2020 was a shit year in most ways, but one bright spot was that right as the pandemic was becoming a reality, Adrian Younge and Ali Shaheed Muhammad launched their new imprint, Jazz is Dead. The idea behind it was to give older jazz musicians the resources to record new music and hopefully introduce them to younger generations of listeners. We’ve already gotten a substantial number of releases in just one year, with Roy Ayers, Marcos Valle, Azymuth, and Doug Carn all releasing albums with them. Now, after a slight break for Adrian Younge to release his own solo album, we’re back with another legend, saxophonist Gary Bartz.

If you look at Gary Bartz’s resume, he’s got all the pedigrees and reference points, studying at Julliard and playing alongside such legends as Abbey Lincoln, Eric Dolphy, McCoy Tyner, Art Blakey, and Miles Davis, just to name a few. Despite this, for whatever convergence of reasons, Bartz doesn’t have the name recognition that a lot of his peers do. This, of course, is where Jazz is Dead steps in. Because if you didn’t know, you will know after listening to this album. The brilliance of the setup that Younge and Muhammad have put together is that they aren’t trying to push Bartz to make any sort of updated pop/hip hop/jazz album, they just put everything in place so that Bartz can make his ideal album where he will shine brightest. In this particular case, that means working with a fairly small ensemble, but employing effects on guitar and organ and electric piano to the hard bop he came up on into that psychedelic realm.
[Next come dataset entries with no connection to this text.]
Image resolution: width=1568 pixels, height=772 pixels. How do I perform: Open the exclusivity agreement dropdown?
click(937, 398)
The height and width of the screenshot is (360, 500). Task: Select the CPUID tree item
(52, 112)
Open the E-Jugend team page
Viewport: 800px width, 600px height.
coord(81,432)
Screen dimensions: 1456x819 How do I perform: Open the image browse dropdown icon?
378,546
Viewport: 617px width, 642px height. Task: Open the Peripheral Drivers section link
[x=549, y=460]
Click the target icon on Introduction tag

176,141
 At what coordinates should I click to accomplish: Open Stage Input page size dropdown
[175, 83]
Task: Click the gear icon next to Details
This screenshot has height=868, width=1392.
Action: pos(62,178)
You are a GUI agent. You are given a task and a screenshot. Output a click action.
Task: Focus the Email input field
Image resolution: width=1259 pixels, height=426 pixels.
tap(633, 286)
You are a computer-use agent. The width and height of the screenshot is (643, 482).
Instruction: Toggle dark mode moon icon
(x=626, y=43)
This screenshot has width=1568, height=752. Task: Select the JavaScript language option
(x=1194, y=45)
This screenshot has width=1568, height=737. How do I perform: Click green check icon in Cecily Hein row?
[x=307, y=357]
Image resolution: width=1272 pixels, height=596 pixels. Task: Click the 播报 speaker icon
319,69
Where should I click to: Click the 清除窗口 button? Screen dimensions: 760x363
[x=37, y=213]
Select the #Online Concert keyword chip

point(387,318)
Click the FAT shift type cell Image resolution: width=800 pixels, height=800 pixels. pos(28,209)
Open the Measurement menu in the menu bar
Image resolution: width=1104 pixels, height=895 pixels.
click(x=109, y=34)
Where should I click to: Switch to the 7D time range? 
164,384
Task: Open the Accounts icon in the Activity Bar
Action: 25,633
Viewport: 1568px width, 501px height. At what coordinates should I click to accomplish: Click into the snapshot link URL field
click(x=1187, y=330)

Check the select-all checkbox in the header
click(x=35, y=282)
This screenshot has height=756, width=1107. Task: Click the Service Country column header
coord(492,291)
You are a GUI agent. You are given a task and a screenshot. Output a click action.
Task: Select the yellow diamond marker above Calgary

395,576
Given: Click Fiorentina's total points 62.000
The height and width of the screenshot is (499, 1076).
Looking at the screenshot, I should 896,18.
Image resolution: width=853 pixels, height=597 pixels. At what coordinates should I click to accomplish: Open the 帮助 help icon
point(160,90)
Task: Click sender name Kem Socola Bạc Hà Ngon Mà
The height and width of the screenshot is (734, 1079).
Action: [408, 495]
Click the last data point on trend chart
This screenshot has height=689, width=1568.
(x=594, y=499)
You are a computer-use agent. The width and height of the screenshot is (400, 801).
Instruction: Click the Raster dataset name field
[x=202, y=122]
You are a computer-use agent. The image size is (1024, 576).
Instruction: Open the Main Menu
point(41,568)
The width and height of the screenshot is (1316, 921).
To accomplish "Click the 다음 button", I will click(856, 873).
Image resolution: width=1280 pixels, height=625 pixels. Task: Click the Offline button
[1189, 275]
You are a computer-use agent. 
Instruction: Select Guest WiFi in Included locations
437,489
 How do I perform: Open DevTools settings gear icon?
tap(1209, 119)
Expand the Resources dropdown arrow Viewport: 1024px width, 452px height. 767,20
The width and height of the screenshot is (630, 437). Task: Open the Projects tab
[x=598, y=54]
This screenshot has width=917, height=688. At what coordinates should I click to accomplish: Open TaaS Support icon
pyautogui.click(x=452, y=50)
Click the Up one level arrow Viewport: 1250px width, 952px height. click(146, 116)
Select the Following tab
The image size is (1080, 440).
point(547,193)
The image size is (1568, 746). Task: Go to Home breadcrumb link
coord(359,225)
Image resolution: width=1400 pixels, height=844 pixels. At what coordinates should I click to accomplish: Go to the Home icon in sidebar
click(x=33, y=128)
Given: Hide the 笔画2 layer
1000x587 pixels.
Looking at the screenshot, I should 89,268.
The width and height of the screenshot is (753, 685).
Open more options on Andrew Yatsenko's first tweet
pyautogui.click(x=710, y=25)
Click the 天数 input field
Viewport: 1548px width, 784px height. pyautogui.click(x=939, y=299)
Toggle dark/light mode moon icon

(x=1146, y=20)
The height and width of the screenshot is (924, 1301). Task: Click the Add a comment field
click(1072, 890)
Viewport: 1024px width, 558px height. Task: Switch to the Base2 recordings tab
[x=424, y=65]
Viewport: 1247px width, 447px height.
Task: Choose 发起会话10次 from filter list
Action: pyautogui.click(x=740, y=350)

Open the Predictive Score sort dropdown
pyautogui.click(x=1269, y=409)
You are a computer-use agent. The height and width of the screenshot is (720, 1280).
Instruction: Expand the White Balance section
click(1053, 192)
On top of that, he’s also an artist that doesn’t shy away from the political, and realizes that instrumental music can still be relevant and speak to the times, as he incorporates certain religious and political ideologies into the compositions of songs like “Spiritual Ideation,” “Black and Brown,” and “The Message.” Throughout all of this, the thread that ties everything together is the clean and soulful tone of Bartz on the alto sax, who really uses his instrument to sing and express the pain and the love and everything in between that he’s feeling. With all this laid out, the end result that you get is an album that simultaneously sounds like a throwback and a current album. By being true to himself, Bartz made a timeless album with Jazz is Dead.

Jazz is Dead has had a great run so far, and Gary Bartz is just the latest success story. This album is incredibly warm and soulful, inventive and familiar, and it will hopefully introduce the genius and passion of Gary Bartz to a whole new set of ears.